Entries on locating words and elements
[BEGIN]
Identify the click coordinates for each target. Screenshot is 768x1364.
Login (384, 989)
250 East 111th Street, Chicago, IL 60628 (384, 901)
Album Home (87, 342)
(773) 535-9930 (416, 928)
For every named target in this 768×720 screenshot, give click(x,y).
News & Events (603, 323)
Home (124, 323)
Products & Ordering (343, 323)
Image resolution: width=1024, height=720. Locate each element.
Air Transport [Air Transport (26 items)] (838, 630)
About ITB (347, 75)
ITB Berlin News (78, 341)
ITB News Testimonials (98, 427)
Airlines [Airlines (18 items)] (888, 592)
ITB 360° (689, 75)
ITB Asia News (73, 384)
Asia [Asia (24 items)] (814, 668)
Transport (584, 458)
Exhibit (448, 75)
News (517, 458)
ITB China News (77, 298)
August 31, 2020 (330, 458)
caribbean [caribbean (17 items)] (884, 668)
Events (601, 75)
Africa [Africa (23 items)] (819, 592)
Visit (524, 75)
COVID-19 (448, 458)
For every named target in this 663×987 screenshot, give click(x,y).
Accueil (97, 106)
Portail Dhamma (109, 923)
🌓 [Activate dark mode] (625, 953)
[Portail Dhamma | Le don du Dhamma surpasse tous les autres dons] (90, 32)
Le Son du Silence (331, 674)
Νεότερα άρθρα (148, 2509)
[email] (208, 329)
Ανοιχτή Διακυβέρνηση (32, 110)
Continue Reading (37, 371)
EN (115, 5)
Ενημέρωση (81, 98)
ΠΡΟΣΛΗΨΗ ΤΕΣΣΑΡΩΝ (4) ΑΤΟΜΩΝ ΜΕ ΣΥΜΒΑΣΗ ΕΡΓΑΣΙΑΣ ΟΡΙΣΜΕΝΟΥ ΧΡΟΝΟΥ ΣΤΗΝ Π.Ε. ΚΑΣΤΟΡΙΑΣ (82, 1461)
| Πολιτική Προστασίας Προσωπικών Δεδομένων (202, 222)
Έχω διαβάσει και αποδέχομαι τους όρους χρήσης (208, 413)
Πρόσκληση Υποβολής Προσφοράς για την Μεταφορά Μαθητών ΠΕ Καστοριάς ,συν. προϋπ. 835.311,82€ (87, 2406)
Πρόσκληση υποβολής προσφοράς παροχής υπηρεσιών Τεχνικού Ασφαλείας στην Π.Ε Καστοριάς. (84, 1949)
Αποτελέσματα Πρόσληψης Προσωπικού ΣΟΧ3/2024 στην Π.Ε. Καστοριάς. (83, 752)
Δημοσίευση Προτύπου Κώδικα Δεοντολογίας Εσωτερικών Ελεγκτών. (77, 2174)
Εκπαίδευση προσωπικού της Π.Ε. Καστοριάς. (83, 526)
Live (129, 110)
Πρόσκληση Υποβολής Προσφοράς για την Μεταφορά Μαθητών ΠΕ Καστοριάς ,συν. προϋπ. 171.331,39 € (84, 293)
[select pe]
[END]
AIM:
Reproduce every line of the entries above, character for character, changing nothing.

SOLUTION BELOW:
Identify the click coordinates for each target. Screenshot is 768x1364.
Login (384, 989)
250 East 111th Street, Chicago, IL 60628 (384, 901)
Album Home (87, 342)
(773) 535-9930 (416, 928)
For every named target in this 768×720 screenshot, give click(x,y).
News & Events (603, 323)
Home (124, 323)
Products & Ordering (343, 323)
Image resolution: width=1024, height=720. Locate each element.
Air Transport [Air Transport (26 items)] (838, 630)
About ITB (347, 75)
ITB Berlin News (78, 341)
ITB News Testimonials (98, 427)
Airlines [Airlines (18 items)] (888, 592)
ITB 360° (689, 75)
ITB Asia News (73, 384)
Asia [Asia (24 items)] (814, 668)
Transport (584, 458)
Exhibit (448, 75)
News (517, 458)
ITB China News (77, 298)
August 31, 2020 (330, 458)
caribbean [caribbean (17 items)] (884, 668)
Events (601, 75)
Africa [Africa (23 items)] (819, 592)
Visit (524, 75)
COVID-19 (448, 458)
For every named target in this 663×987 screenshot, give click(x,y).
Accueil (97, 106)
Portail Dhamma (109, 923)
🌓 [Activate dark mode] (625, 953)
[Portail Dhamma | Le don du Dhamma surpasse tous les autres dons] (90, 32)
Le Son du Silence (331, 674)
Νεότερα άρθρα (148, 2509)
[email] (208, 329)
Ανοιχτή Διακυβέρνηση (32, 110)
Continue Reading (37, 371)
EN (115, 5)
Ενημέρωση (81, 98)
ΠΡΟΣΛΗΨΗ ΤΕΣΣΑΡΩΝ (4) ΑΤΟΜΩΝ ΜΕ ΣΥΜΒΑΣΗ ΕΡΓΑΣΙΑΣ ΟΡΙΣΜΕΝΟΥ ΧΡΟΝΟΥ ΣΤΗΝ Π.Ε. ΚΑΣΤΟΡΙΑΣ (82, 1461)
| Πολιτική Προστασίας Προσωπικών Δεδομένων (202, 222)
Έχω διαβάσει και αποδέχομαι τους όρους χρήσης (208, 413)
Πρόσκληση Υποβολής Προσφοράς για την Μεταφορά Μαθητών ΠΕ Καστοριάς ,συν. προϋπ. 835.311,82€ (87, 2406)
Πρόσκληση υποβολής προσφοράς παροχής υπηρεσιών Τεχνικού Ασφαλείας στην Π.Ε Καστοριάς. (84, 1949)
Αποτελέσματα Πρόσληψης Προσωπικού ΣΟΧ3/2024 στην Π.Ε. Καστοριάς. (83, 752)
Δημοσίευση Προτύπου Κώδικα Δεοντολογίας Εσωτερικών Ελεγκτών. (77, 2174)
Εκπαίδευση προσωπικού της Π.Ε. Καστοριάς. (83, 526)
Live (129, 110)
Πρόσκληση Υποβολής Προσφοράς για την Μεταφορά Μαθητών ΠΕ Καστοριάς ,συν. προϋπ. 171.331,39 € (84, 293)
[select pe]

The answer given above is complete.